Livestock registries and identification systems allow tracing animals to farms, production scales, and often the operator. The number of animals, their breed, and registration methods create a broader picture than zoology alone.

C-582/14 Breyer

European law can be surprising. A key principle of data protection was clarified in a case involving internet technologies.

Patrick Breyer challenged the practice of public administration storing dynamic IP addresses of users visiting government websites. The case reached the Court of Justice of the European Union (CJEU), which in its ruling of October 19, 2016, in case C-582/14 Breyer v. Bundesrepublik Deutschland, recognized that information can be considered personal data even when identification is indirect.

A realistic possibility of linking information to a specific natural person is sufficient.

C-434/16 Nowak

Years later, the CJEU received a question that initially seemed elementary.
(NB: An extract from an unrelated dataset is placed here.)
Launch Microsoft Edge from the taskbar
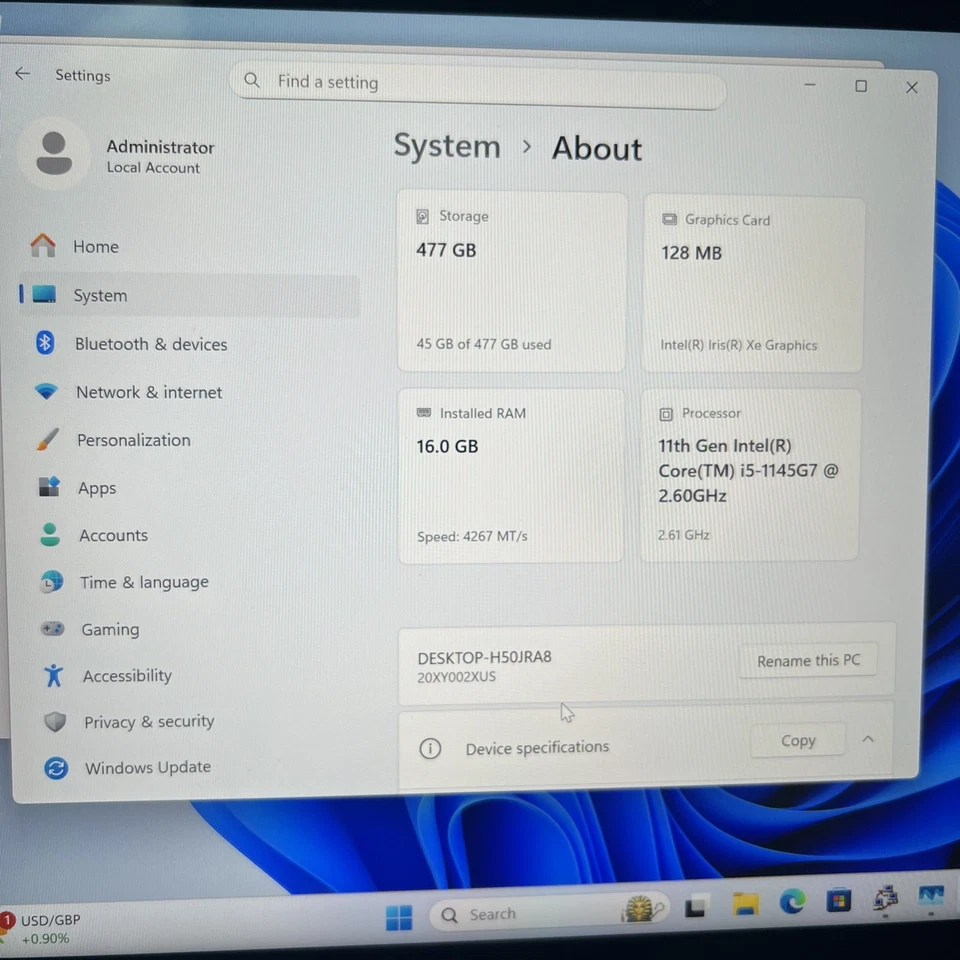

Irish law student Peter Nowak argued his exam paper should be considered personal data.

The dispute reached Luxembourg, where the Court, in its ruling of December 20, 2017, in case C-434/16 Nowak v. Data Protection Commissioner, stated that information is personal data if it relates to, describes, or allows evaluation of a person.

It doesn’t require a photograph or ID number; information revealing a fragment of a person’s biography or assessing their actions is enough.

C-212/13 Ryneš

Some cases before the Court begin prosaically. This was the case with Czech citizen František Ryneš, who installed a surveillance camera at his home after a series of burglaries, which also captured a portion of the street.

The case reached the CJEU, which in its ruling of December 11, 2014, in case C-212/13 Ryneš v. Úřad pro ochranu osobních údajů, clarified that monitoring covering public space is subject to data protection regulations.

This logic has consequences beyond cities. Cameras installed on farms, stables, or livestock facilities often monitor animals, but also capture neighbors, passersby, or delivery drivers.

The Boundary of the Law

European law isn’t indifferent to animals. Article 13 of the Treaty on the Functioning of the European Union states that animals are sentient beings.

This sentence forms the basis of the entire animal welfare protection system, defining conditions for breeding, transport, and slaughter, and obligating states and European institutions to consider animal suffering.

The boundary arises when it comes to privacy law. In the world of personal data protection, animals don’t become subjects of the law, possess personal data, or enjoy the rights provided by GDPR.